More evidence are soon discovered in which according to Sin Chew Daily who posted a screenshot of a Facebook post under the account "Abu Hamzah Al-Fateh" (the Facebook account is known to be associated with a Malaysian man fighting for ISIS in Syria). The owner of the account reportedly wrote that two members of "junud khilafah wilayah milazia" [sic] had targeted a nightclub full of "heathens" who had not respected the Muslim holy month of Ramadan with "immoral acts". The user urged other Muslims to stay away from places like this to avoid becoming targets. The claims were also supported by a statement issued from an ISIS platform monitored by the International Centre for Political Violence and Terrorism Research at the S. Rajaratnam School of International Studies in Singapore.

=== Arrests ===
On 4 July, Malaysia's Inspector-General of Police (IGP) Khalid Abu Bakar confirmed that the attack was perpetrated by Malaysian ISIS members. This was met with shock and anger by many Malaysians. Following more investigations, around 15 people (from different states of Perlis, Selangor, Perak, Kedah, Penang and Sabah) have been arrested including two police officers, many related to ISIS. The two people who are suspected of throwing the grenade were also arrested. Malaysia's IGP said the attack was planned by a Malaysian residing in Syria named Muhamad Wanndy Mohamad Jedi (nom de guerre Abu Hamzah) who instructed his men to launch attacks in their home country against senior leaders in the government and the Royal Malaysia Police, as well as judges because they try to block militant activity. Wanndy also has reportedly warned that there will be more attacks to come although this has been denied by most experts as their group is suspected of not having the resources to launch a bigger attack. However, all these claims were denied by Wanndy itself, saying that:

Those are serious allegations to make me a scapegoat. They (police) are cooking up stories as revenge towards me and manipulating facts of the arrests to divert people's attention from Malaysia's current issues, which are getting worse. Those arrested are mere supporters, who expressed support for the Islamic caliphate, and they have never received instructions from me to launch attacks on leaders and judges, as claimed by the IGP.

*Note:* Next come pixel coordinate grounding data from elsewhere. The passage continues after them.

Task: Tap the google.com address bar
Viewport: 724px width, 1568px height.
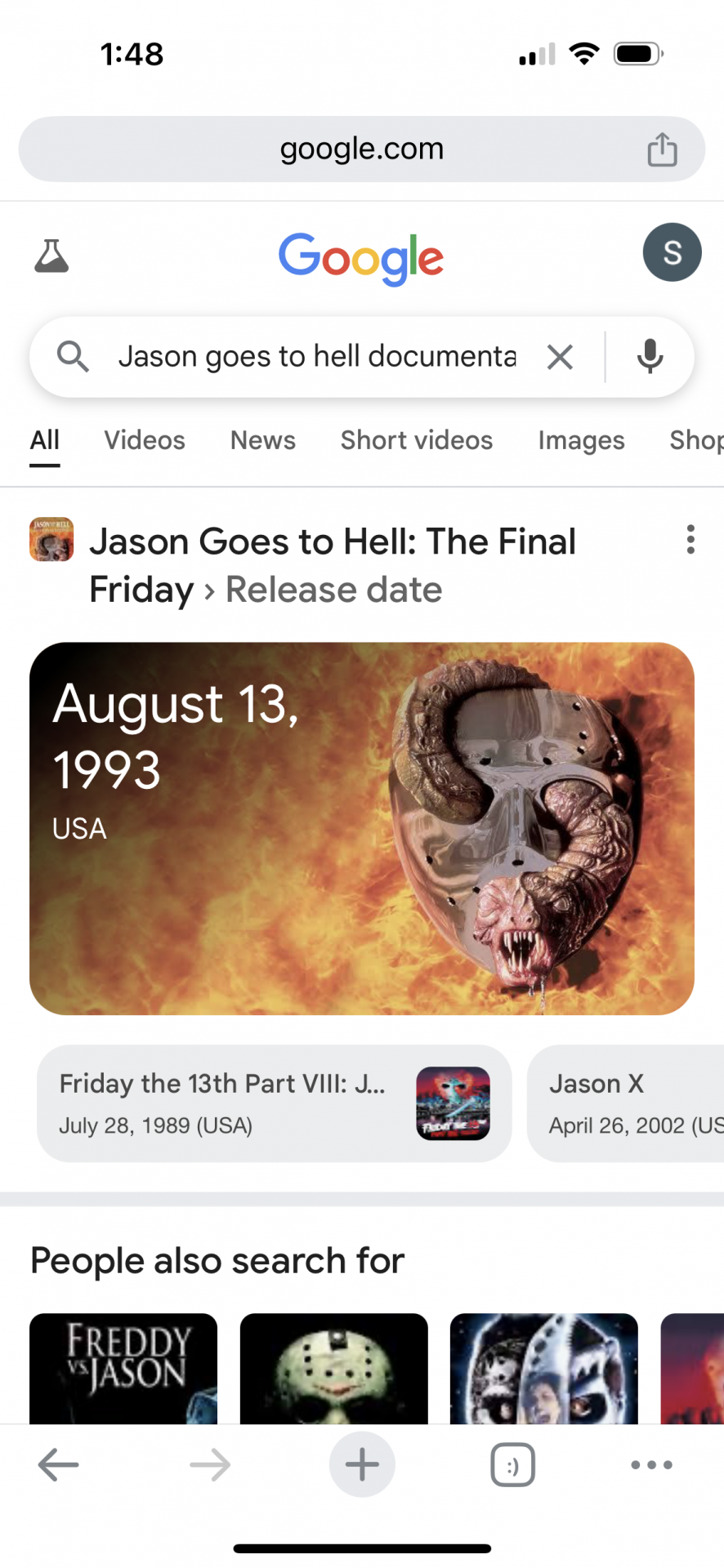Action: point(362,149)
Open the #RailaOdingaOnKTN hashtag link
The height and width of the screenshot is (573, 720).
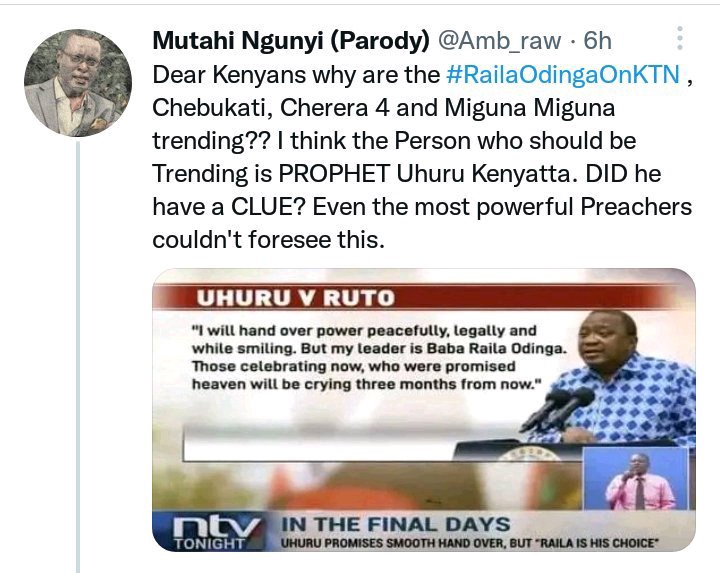(x=562, y=75)
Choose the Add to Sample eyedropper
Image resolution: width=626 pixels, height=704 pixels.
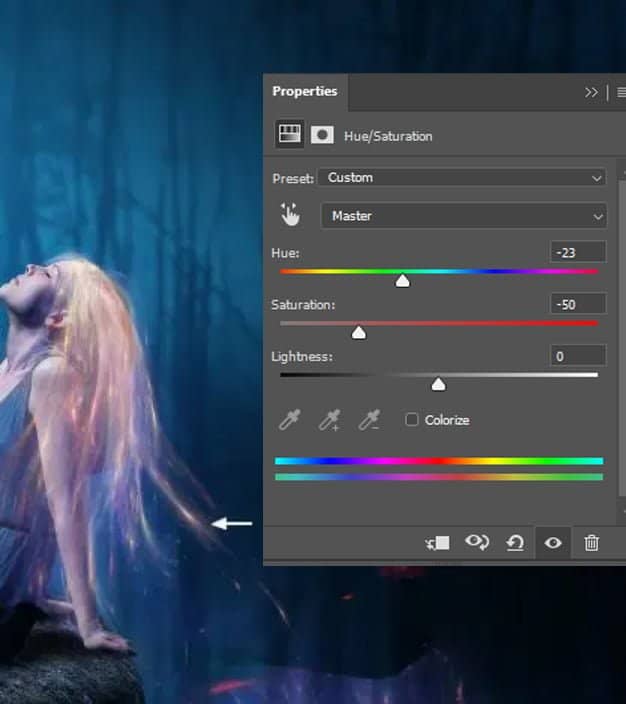pyautogui.click(x=330, y=421)
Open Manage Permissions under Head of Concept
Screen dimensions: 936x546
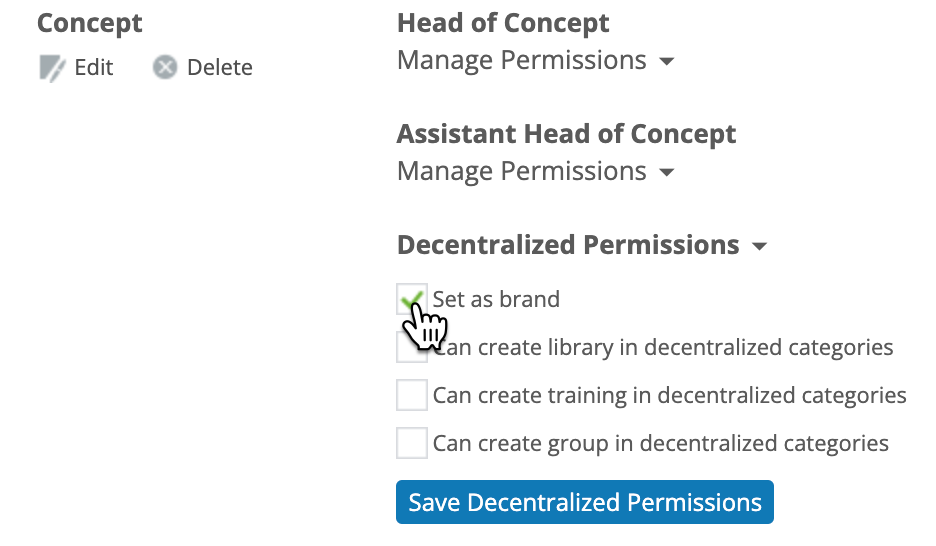point(522,60)
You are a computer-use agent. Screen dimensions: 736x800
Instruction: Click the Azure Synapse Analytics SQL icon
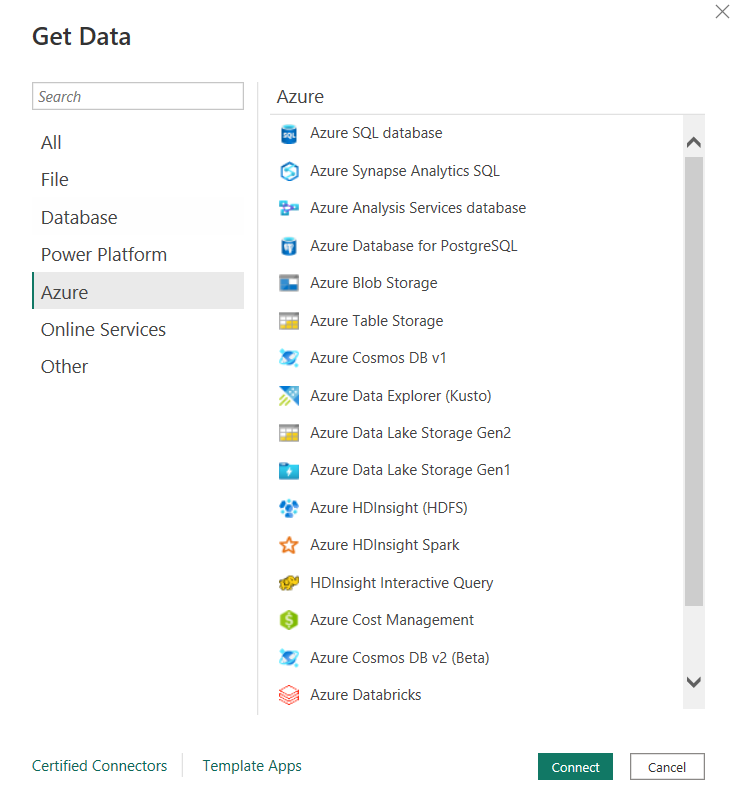[289, 171]
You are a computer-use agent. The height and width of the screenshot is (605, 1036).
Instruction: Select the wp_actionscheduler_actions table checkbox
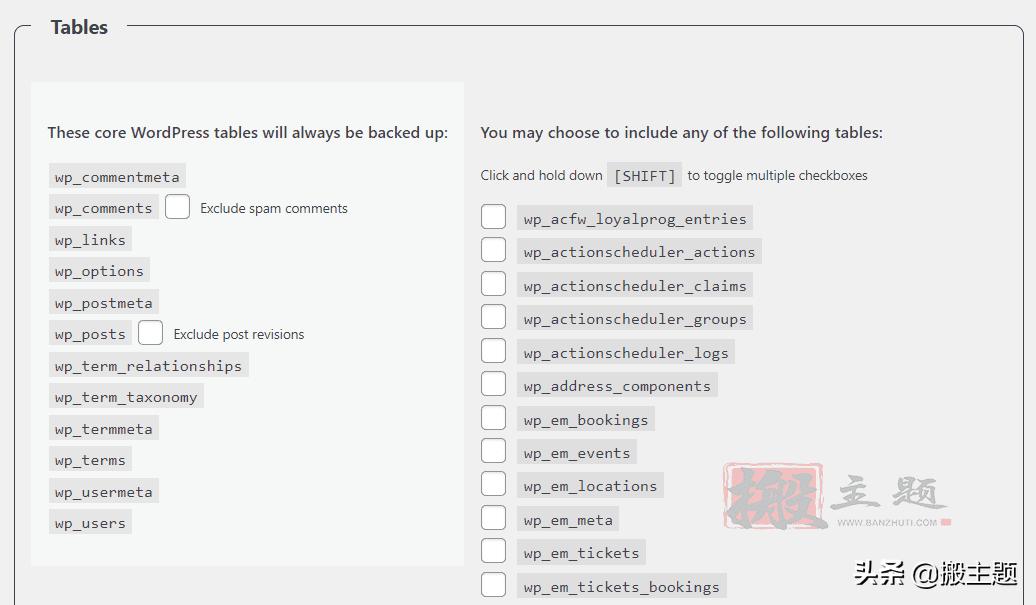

The two perpetrators who threw the grenade that have been caught identified as:
- Imam Wahyudin Karjono of Puchong, Selangor
- Jonius Ondie Jahali of Kota Marudu, Sabah

Both suspects have pleaded guilty to charges of attempting to murder eight people and possession of a grenade and to an additional eight charges. Their sentences included a long-term jail up to 30-years for their murder attempt and another 14 years jail together with caning (rotan) for their possession of explosives and another 30 years jail or life imprisonment for becoming a member of and supporting terrorist activities. Preliminary investigation revealed they obtained the grenade from a neighbouring country.

Another two that are believed to be involved in the planning of attack are identified as:
- Md Saifuddin Muji of Rengit, Johor
- Jasanizam Rosni of Batu Pahat, Johor

Both also have since been arrested during anti-terrorism operations that were carried out from 20 July–9 August.

On 29 March 2017, the two main perpetrators were sentenced to 25 years in jail with eight charges for attempted murder, possession of firearms, committing criminal and terrorist acts. Despite appeal made by the two perpetrators to the Court of Appeal of Malaysia, the court upheld the 2017 sentence made by the High Court where each of them were also receiving an additional sentence of 10 years jail for giving support to the IS group.

It was later reported on 29 April 2017 that Wanndy, who are claimed to be the mastermind on the bar attack was killed by a drone attack in Syria.

== Victims ==
No deaths were reported after the incident, but eight people are injured during the blast. Most of the victims were Malaysians while another was a female tourist from China.

== Response ==
Following the attack, the Royal Malaysia Police and Malaysian Army have started beefing up security to prevent attacks in the future. The US State Department has plans to set up a data centre in Malaysia following the attack to curb further ISIS propaganda.